Yoksa şöyle mi düşünüyorsun ' bu Hicran'da kim oluyor? Herşey O'na müstehak, çekmeli daha da çok acılar çekmeli...
O'nun ödeyeceği diyetler bir ömür boyu sürecek... Daha abisinin diyetini ödeyecek, ablasının diyetini ödeyecek, hiç suçu günahı dahi yokken Meryem'in iftiralarının diyetini ödeyecek, Esma Hanım'ın verdiği hapların diyetini ödeyecek. Bitmez bu Hicran'ın ödeyeceği diyerleri.'
Bitmez ama daha da çıkar benim için diyetler değil mi beyim?
Ne diyorsun acaba merak ediyorum.
' O benim umrumda bile değil mi ' diyorsun?" Dedi yorgun ve bitkin bir şekilde arabaya dayandı. Titriyordu.O konuştukça kendimi çok daha kötü hissediyordum. Eskiden olsa kızar, bağırır, kükrer geçerdim ama şimdi kıyamıyordum nedense.
Bu hap konusunda anam çok suçluydu. Ve kızı resmen ölüme sürüklemişti...Çok kızgınım ve bunun hesabını en güzel şekilde soracağım...Bu defa kaçışı yok...Başkası olsa gider polise bile şikayet ederdi anamı. Hatta beddualarla, hakaretlerle, ağza alınmayacak şeylerle sayar sayıştırırdı...
Ama Hicran masum ve sükuneti, sakin bir şekilde tane tane konuşarak hiç bir suçunun olmadığını anlatmaya çalışıyordu...
Böyle olması beni daha da çok yaralıyordu...

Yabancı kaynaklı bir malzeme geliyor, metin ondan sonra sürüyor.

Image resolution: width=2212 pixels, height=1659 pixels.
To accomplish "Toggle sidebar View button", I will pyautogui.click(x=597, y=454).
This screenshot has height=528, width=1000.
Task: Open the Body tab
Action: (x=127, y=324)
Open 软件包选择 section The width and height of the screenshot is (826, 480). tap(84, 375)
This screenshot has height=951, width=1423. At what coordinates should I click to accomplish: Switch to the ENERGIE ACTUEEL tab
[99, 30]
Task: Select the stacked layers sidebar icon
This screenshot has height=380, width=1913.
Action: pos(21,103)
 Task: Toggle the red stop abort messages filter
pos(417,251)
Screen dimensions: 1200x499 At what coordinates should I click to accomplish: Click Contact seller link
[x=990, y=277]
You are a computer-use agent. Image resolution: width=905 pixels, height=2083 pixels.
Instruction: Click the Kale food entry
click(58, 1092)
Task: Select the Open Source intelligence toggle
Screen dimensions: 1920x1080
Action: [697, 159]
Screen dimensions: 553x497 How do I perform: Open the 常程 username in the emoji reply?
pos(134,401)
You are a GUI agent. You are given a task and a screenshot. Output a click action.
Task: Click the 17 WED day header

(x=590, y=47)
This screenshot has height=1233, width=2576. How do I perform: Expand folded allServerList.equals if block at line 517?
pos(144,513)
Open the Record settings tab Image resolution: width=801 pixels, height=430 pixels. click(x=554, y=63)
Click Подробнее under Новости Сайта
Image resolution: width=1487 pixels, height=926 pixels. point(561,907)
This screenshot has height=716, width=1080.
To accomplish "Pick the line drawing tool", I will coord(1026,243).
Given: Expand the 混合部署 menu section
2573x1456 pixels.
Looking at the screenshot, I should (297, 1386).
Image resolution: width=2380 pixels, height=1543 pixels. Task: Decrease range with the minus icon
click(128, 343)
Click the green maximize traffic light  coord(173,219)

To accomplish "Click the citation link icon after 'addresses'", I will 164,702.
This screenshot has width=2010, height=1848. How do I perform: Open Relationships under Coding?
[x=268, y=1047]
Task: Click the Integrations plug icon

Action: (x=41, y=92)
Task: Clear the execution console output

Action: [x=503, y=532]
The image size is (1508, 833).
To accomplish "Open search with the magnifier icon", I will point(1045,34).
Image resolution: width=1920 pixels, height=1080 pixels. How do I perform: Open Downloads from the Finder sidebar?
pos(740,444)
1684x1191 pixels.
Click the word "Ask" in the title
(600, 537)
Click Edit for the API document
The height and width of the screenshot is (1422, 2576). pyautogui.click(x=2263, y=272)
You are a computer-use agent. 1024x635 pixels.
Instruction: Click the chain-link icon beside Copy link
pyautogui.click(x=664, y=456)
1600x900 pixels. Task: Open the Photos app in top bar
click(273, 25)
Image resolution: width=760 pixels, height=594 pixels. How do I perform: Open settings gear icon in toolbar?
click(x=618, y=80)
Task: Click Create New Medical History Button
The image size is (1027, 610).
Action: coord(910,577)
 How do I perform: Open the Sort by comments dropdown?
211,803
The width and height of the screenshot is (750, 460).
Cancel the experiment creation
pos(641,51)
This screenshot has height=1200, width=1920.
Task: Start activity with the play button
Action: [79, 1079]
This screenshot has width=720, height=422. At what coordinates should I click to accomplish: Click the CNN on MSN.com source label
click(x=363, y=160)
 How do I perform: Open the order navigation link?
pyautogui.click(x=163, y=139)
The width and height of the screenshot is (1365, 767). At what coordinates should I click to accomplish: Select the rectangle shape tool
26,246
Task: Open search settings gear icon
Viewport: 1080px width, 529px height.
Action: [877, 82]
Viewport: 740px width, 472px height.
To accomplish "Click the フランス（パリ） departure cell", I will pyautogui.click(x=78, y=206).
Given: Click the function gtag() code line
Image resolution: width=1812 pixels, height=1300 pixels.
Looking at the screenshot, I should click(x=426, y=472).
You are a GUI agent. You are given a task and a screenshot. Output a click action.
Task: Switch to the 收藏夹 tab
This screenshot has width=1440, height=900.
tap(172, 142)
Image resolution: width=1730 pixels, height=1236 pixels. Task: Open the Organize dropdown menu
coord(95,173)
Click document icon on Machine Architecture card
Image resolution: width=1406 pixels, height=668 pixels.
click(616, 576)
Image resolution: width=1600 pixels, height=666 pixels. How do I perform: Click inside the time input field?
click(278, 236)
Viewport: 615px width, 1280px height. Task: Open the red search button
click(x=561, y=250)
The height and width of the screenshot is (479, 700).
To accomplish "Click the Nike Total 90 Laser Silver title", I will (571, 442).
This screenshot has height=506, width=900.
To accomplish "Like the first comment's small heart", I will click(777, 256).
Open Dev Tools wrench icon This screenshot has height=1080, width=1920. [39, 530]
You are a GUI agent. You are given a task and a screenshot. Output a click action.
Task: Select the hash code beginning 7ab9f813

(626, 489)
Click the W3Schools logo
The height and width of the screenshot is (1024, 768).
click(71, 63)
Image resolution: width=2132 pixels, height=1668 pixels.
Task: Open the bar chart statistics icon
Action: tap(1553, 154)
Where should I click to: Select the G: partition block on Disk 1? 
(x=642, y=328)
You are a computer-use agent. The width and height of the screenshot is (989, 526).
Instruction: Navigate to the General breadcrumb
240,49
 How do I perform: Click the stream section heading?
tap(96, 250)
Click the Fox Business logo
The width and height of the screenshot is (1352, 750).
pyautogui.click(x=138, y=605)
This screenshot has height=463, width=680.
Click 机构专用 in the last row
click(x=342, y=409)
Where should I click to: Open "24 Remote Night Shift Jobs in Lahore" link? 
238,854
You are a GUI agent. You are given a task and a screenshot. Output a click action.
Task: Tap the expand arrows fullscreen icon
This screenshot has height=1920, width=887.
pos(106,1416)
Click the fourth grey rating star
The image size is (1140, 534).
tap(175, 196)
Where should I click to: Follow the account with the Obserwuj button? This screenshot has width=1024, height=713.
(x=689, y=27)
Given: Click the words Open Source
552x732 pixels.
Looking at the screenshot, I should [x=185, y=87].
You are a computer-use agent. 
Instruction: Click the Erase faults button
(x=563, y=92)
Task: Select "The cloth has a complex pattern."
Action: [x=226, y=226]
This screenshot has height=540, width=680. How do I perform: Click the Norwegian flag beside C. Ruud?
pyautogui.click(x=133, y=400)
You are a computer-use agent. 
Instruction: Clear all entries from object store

Keşke karşıma geçip bu da bağırıp çağırsaydı, hırçın olsaydı. O zaman bu kadar vicdanım sızlamazdı...
Gidip koluna girerek destek verdim.
Zaten küçücüktü iyice küçülmüştü." Hicran, hadi inat etmede bin arabaya. Bak ayakta zor duruyorsun " dedim ama kırgın yanım çok ağır basıyordu. Normalde ben sinirli bir adamdım kızar, bağırır çeker giderdim... Bu kırgınlık ve hayal kırıklığı hiç bilmediğim bir şeydi. Bunuda Hicran'la yaşıyordum ve öğreniyordum. Neden kırılmıştım ki bu güzel ve küçük kıza...?
ŞİMDİ OKUDUĞUN
Sabr-ı Sükut 5. Seri ( Hicran ) TAMAMLANDI
General FictionNOT:ÇALINTI VEYA EN UFAK BİR KOPYALAMA DURUMUMDA AVUKAT KUZENİM VE ABLAM TARAFINDAN GEREKEN TÜM YASAL İŞLEMLER YAPILACAKTIR... KURGUMUN HİÇ BİR KURUM VEYA KURULUŞLA ASLA VE ASLA EN KÜÇÜK BİR İLGİSİ YOKTUR TAMAMEN HAYALİDİR... 1960 yılında İzmir'in...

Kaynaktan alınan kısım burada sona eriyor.